Dia menceritakan, saat menaikkan layang-layangnya yang terbuat dari daun ubi hutan itu, peserta dari negara lain heran. Karena layang-layang terbuat dari daun dan ada bunyi yang ditimbulkan dari layang-layang ini atau namanya itu ‘kamuumu’. Kamuumu ini terbuat dari rotan yang dibuat setipis mungkin.
“Mereka kaget liat layang-layangku, sempat saya ajar buat tapi mereka (negara lain) tidak pintar. Dan mereka heran kok layang-layang terbang tinggi saat hujan tidak turun, sebab kalau air hujan kena layang-layang langsung jatuh dari daun, apa lagi dengan getaran bunyi kamuumunya,” ucapnya.
Tanggapan Pemda
Pelaksana Tugas (Plt) Kepala Dinas Pariwisata dan Kebudayaan (Disparbud) Kabupaten Muna Barat (Mubar) Ali Kadirun mengatakan sejak dilantik pada 4 Januari 2019 yang lalu sebagai Sekretaris Disparbud, dirinya mempunyai banyak program termaksud akan membangkitkan lagi budaya layang-layang tradisional yang selama ini tidak mendapatkan perhatian. Sebab, di luar sana bahkan di luar negeri layang-layang tradisonal yang terbuat dari daun kolope itu hanya ada di Mubar.
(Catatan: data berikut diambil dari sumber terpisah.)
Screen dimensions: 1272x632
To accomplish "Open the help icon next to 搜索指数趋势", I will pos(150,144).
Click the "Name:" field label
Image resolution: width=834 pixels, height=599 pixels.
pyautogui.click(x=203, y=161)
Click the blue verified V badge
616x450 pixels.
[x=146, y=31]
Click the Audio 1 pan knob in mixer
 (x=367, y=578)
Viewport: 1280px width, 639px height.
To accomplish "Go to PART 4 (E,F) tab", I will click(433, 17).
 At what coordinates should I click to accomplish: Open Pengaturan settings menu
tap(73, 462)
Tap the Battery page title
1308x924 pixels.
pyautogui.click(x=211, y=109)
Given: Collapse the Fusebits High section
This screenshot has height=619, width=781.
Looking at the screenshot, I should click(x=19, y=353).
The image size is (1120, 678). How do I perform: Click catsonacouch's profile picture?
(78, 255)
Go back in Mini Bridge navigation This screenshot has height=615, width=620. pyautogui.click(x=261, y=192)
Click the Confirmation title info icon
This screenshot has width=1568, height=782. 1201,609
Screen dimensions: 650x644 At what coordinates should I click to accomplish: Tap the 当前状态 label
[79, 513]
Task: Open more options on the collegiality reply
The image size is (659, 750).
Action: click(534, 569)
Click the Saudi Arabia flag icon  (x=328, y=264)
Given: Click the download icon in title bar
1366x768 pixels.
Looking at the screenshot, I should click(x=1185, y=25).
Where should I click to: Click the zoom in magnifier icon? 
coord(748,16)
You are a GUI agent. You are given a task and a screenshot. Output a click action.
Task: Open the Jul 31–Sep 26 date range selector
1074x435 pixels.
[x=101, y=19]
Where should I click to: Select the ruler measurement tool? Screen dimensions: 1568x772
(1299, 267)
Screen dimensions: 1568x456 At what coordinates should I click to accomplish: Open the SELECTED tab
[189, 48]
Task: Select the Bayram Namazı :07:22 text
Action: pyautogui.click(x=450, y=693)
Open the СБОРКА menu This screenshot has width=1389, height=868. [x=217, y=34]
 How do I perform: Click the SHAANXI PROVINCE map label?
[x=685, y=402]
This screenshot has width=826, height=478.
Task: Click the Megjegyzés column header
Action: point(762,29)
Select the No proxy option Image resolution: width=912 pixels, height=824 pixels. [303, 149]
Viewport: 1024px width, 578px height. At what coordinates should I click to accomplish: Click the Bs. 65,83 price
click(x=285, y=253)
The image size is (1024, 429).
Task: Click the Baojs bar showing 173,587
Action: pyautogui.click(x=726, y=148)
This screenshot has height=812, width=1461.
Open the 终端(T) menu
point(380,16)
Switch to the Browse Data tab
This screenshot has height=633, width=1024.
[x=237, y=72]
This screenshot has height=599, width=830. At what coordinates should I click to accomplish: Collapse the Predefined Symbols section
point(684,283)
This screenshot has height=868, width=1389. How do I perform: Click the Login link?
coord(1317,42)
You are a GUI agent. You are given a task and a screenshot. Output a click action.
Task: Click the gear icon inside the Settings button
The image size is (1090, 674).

“Saya berterima kasih kepada teman wartawan, telah memberikan informasi ini. Kita Disparbud akan mengejar salah satu item budaya layang-layang tradisional ini,” tuturnya.
Untuk kembali membudayakan layang- layang tradisional di Kabupaten Mubar, dirinya akan membuat lomba layang-layang sehingga budaya ini tetap terjaga dan melahirkan La Ode Pomusu yang lainnya.
“Insya Alah kita akan membuat festival layang-layang, baik itu terbuat dari kertas dan ini kita akan jadikan agenda tahunan kita nanti. Tetapi kita tetap utamakan budaya kita yakni layang-layang yang terbuat dari daun kolope ini, dan mempunyai nilai budaya,” ucapnya.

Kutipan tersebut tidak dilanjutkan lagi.